The government released a new set of funding agreements last week including clauses which specifically prohibit pseudoscience.
"The parties acknowledge that clauses 2.43 and 2.44 of the Funding Agreement [which preclude the teaching of pseudoscience and require the teaching of evolution] apply to all academies. They explicitly require that pupils are taught about the theory of evolution, and prevent academy trusts from teaching 'creationism' as scientific fact," one clause reads.
The funding agreement defines creationism as "any doctrine or theory which holds that natural biological processes cannot account for the history, diversity, and complexity of life on earth and therefore rejects the scientific theory of evolution," and goes on to note that this idea is rejected not only by the scientific community but most mainstream churches as well.
"It does not accord with the scientific consensus or the very large body of established scientific evidence; nor does it accurately and consistently employ the scientific method, and as such it should not be presented to pupils at the Academy as a scientific theory," the agreement states.
The funding agreement notes that the discussion of beliefs about the origin of the Earth including creationism are permitted in religious education "as long as it is not presented as a valid alternative to established scientific theory."

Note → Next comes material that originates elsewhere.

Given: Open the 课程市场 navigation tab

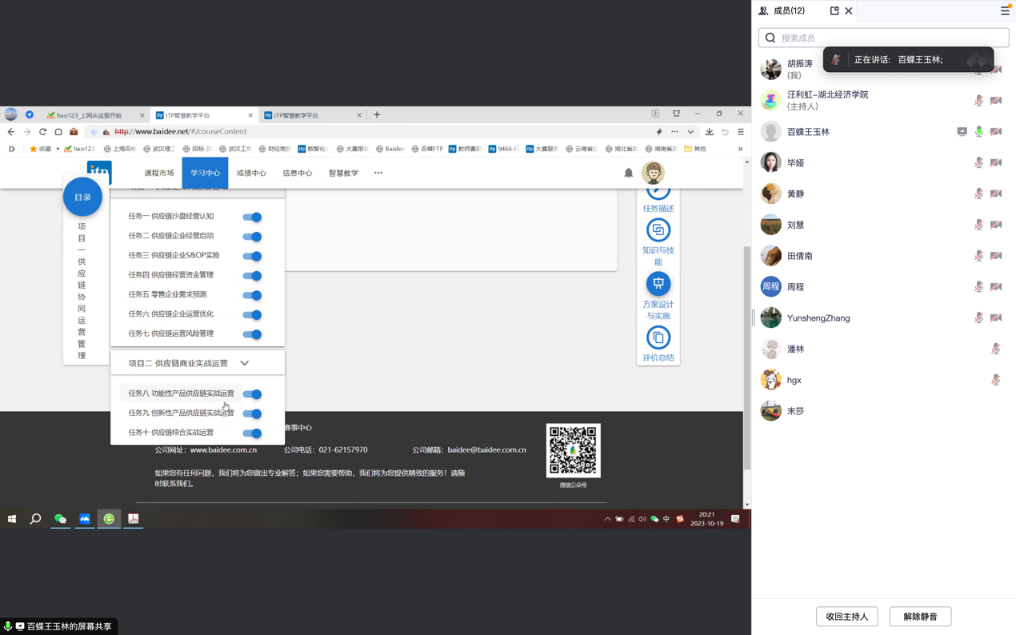Looking at the screenshot, I should [x=159, y=173].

The British Humanist Association has been lobbying against the instruction of creationism since 2011 with its Teach Evolutionism, Not Creationism campaign.
The BHA is currently celebrating the UK government's declaration that "the requirement on every academy and free school to provide a broad and balanced curriculum ... prevents the teaching of creationism as evidence based theory in any academy or free school."
"We believe that this means that the objectives of the campaign are largely met. We congratulate the Government on its robust stance on this issue," said BHA Head of Public Affairs Pavan Dhaliwal in a statement on the organization's website.
The United Kingdom's position on creationism in the classroom and public discourse is an interesting parallel to the United States', where celebrity scientist BIll Nye engages in public debate about the validity of creationism and two states, South Carolina and Missouri, saw anti-evolution bills proposed in the last month.